Anyway, sorry for the long post, but I am curious if anyone else has experience with first using an oil-based penetrating finish first.. and has any positive/neg feedback. (I understand that this is usually prohibitive due to the long cure time, but believe that is not an issue here)  If that is a viable option, I would expect that you would get the same benefit, regardless of the topcoat you use (CA or Lacquer).  Finally, does anyone use poly as a topcoat?  My experience with flatwork would suggest it to be a good (easy to apply/durable/etc.) option.

Regards,
Chris


----------



## jeffj13 (Dec 27, 2006)

Chris,

I typically finish my pens with lacquer instead of CA, but more often than not, I use BLO first to enhance the grain in the wood.  I wipe a thin coat on with my finger while the pen is on the lathe, let it sit for a minute or two and then wipe it off.  I let the pen dry for a day or two before I apply the lacquer.

jeff


----------



## ctEaglesc (Dec 27, 2006)

> _Originally posted by jeffj13_
> <br />Chris,
> 
> I typically finish my pens with lacquer instead of CA, but more often than not, I use BLO first to enhance the grain in the wood.  I wipe a thin coat on with my finger while the pen is on the lathe, let it sit for a minute or two and then wipe it off.  I let the pen dry for a day or two before I apply the lacquer.
> ...


"Heat" the BLO in as you would a friction finish, let it cool and then apply the lacquer.
No need to wait a day or so.


----------



## bradh (Dec 27, 2006)

> _Originally posted by NCWoodworker_
> <br />
> 
> Anyway, sorry for the long post, but I am curious if anyone else has experience with first using an oil-based penetrating finish first..

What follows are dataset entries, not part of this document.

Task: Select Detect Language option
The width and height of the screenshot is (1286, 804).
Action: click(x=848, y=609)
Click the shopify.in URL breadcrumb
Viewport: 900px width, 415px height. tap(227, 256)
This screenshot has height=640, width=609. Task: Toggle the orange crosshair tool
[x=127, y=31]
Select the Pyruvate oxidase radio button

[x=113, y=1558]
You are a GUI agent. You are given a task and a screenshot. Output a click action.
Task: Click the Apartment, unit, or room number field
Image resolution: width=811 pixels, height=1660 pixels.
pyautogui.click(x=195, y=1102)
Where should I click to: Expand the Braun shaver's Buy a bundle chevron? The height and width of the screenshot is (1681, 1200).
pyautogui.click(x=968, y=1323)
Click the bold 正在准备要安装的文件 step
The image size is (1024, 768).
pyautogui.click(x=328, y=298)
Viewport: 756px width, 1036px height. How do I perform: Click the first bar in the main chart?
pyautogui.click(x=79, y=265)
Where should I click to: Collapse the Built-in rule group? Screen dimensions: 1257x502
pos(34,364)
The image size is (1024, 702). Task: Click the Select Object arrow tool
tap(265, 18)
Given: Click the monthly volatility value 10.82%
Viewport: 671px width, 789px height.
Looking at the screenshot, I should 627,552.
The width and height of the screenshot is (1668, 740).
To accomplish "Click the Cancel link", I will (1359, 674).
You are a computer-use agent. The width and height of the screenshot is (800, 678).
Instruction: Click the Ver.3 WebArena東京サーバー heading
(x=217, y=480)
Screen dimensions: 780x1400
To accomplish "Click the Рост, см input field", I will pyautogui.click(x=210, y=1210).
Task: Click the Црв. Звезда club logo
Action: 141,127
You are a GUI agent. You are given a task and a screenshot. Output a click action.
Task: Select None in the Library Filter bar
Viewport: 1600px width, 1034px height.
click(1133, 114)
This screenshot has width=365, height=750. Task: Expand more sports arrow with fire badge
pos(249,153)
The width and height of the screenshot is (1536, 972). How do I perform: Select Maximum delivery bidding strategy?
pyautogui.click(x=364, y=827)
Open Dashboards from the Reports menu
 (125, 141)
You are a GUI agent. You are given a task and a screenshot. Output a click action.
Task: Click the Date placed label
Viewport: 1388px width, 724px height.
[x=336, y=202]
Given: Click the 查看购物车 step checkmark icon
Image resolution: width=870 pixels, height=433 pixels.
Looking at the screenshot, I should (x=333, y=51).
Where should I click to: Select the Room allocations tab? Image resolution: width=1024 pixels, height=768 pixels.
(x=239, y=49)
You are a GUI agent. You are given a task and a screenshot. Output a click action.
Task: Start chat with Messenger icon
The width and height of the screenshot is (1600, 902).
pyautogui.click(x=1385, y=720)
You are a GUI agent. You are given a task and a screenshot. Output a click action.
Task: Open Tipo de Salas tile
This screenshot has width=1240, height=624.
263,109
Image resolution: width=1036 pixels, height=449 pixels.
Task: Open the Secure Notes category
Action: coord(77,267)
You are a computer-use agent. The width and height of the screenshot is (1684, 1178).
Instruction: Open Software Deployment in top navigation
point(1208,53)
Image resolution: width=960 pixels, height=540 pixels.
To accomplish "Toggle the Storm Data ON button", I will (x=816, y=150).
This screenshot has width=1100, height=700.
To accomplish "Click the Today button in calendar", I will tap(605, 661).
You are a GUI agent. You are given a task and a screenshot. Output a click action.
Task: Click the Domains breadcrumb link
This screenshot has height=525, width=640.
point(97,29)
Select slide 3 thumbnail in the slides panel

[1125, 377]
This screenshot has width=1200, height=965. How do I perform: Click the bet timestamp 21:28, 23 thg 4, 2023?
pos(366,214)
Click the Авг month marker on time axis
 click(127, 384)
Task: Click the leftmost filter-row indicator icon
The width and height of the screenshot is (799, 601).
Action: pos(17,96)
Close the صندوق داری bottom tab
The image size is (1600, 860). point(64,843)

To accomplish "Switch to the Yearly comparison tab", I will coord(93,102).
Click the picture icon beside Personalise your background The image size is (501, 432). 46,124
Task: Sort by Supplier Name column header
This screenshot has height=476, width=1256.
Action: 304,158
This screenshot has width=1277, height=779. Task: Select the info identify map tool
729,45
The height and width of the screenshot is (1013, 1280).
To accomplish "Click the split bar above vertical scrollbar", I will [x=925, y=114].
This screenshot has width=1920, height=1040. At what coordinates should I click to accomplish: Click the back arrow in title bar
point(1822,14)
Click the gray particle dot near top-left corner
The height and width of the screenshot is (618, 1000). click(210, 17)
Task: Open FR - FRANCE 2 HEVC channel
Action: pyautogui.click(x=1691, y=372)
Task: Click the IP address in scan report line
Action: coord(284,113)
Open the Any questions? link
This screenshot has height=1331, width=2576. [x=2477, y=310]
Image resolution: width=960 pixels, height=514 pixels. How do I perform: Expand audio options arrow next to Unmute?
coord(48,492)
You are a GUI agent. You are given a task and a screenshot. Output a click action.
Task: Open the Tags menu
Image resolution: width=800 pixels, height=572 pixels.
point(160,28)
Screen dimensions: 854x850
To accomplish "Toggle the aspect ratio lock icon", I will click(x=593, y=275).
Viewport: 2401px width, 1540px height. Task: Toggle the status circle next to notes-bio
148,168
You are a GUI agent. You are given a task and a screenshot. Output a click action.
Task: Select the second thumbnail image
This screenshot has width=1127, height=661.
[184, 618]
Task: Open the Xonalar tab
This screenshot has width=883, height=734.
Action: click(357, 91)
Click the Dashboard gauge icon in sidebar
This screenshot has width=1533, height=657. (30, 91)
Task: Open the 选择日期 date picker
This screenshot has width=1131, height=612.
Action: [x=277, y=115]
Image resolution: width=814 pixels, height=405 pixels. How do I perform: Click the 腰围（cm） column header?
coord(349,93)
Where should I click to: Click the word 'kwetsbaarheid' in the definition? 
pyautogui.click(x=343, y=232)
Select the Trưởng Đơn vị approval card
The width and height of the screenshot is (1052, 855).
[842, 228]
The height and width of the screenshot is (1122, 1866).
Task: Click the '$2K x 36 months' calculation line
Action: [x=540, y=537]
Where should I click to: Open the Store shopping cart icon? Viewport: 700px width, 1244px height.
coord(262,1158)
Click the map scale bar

  Whqat you are describing is the BLO/CA finish. Russ Fairfield recently posted a video here showing it.
Brad Harding


----------



## cd18524 (Dec 27, 2006)

I thought Russ' finish used the BLO right after the CA.  Almost like an accelerator for the CA.  I could very easily be wrong.

Chris


----------



## NCWoodworker (Dec 27, 2006)

Yah, that's what I was thinking...that the BLO was used after the CA was applied as an accellerator.  

Eagle...does the heating simply help the BLO cure faster or does it enhance the finish, also?

Also...still interested in thoughts on using poly as a topcoat...

Thanks all for responding!
Chris


----------



## DCBluesman (Dec 27, 2006)

> Would be happy to share brand/name/etc..but not sure if that's appropriate here.



We share brand names and sources all the time.  Fire away!


> Personally, I really think this gives me the richness that I have been missing from a standard CA finish.



Finishes are extremely personal.  If you and the recipient's like it, use it.


> The product I use suggests an hour before applying a topcoat. (Note...I have not been waiting and have not noticed any ill-affects. Perhaps it's b/c of the thin/rubbed application I have used.)



If you are putting CA over a finish before it is cured, you may find that your pens develop dull spots or cloudiness.  If this happens, you might want to rethink how quickly you apply the CA.

This finish is really more akin to Don Ward's method of applying CA/BLO.  He has an article in the library.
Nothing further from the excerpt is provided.